The GAO reports that the examination materials it reviewed for a limited number of institutions showed that regulators identified numerous weaknesses in the institutions’ risk management systems before the financial crisis began. For example, regulators identified inadequate oversight of institutions’ risks by senior management.

“However, the regulators said that they did not take forceful actions to address these weaknesses, such as changing their assessments, until the crisis occurred because the institutions had strong financial positions and senior management had presented the regulators with plans for change,” it notes.

The GAO says that regulators also identified weaknesses in models used to measure and manage risk but may not have taken action to resolve these weaknesses. And they identified numerous stress testing weaknesses at several large institutions, but the GAO’s limited review “did not identify any instances in which weaknesses prompted regulators to take aggressive steps to push institutions to better understand and manage risks.”
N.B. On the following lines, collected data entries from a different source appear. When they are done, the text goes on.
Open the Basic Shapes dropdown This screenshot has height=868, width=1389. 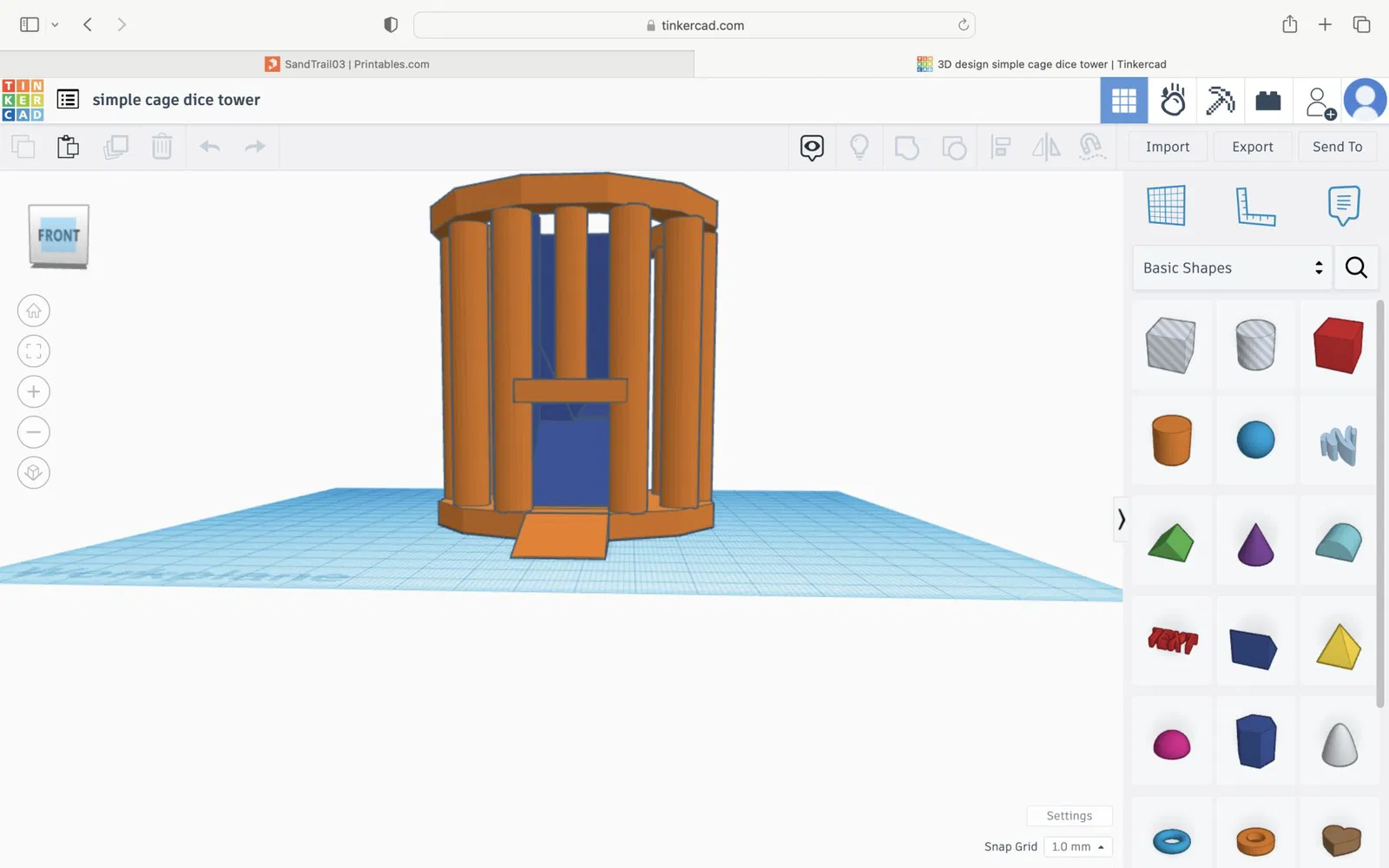[1232, 268]
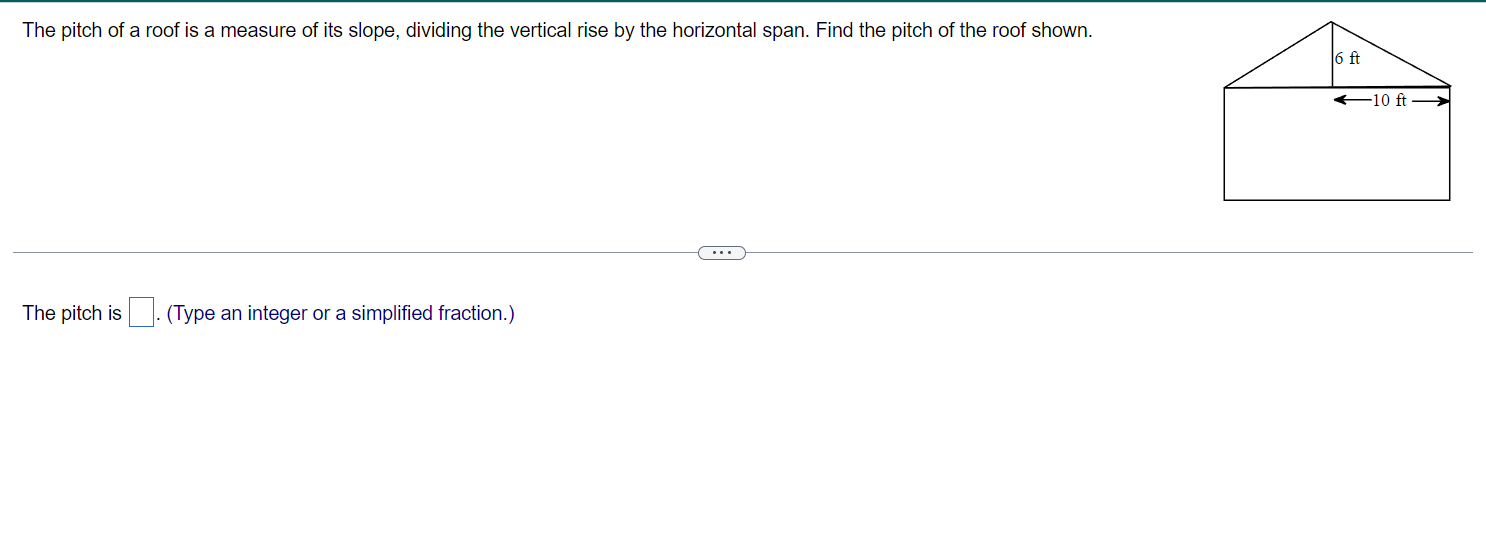1486x541 pixels.
Task: Click the vertical rise line of the roof
Action: [x=1332, y=70]
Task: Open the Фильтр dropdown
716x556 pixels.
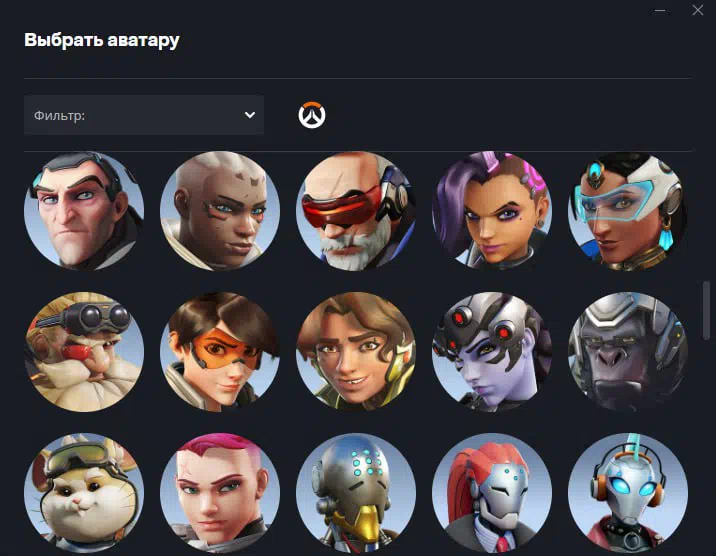Action: (144, 115)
The report notes that some aspects of the regulatory system may have hindered regulators’ oversight of risk management, including the fact that no one regulator systematically looks across institutions to identify factors that could affect the overall financial system. Also, regulators’ oversee risk management at the level of the legal entity within a holding company, while large entities manage risk on an enterprisewide basis or by business lines that cut across legal entities. “As a result, these regulators may have only a limited view of institutions’ risk management or their responsibilities and activities may overlap with those of holding company regulators,” it said.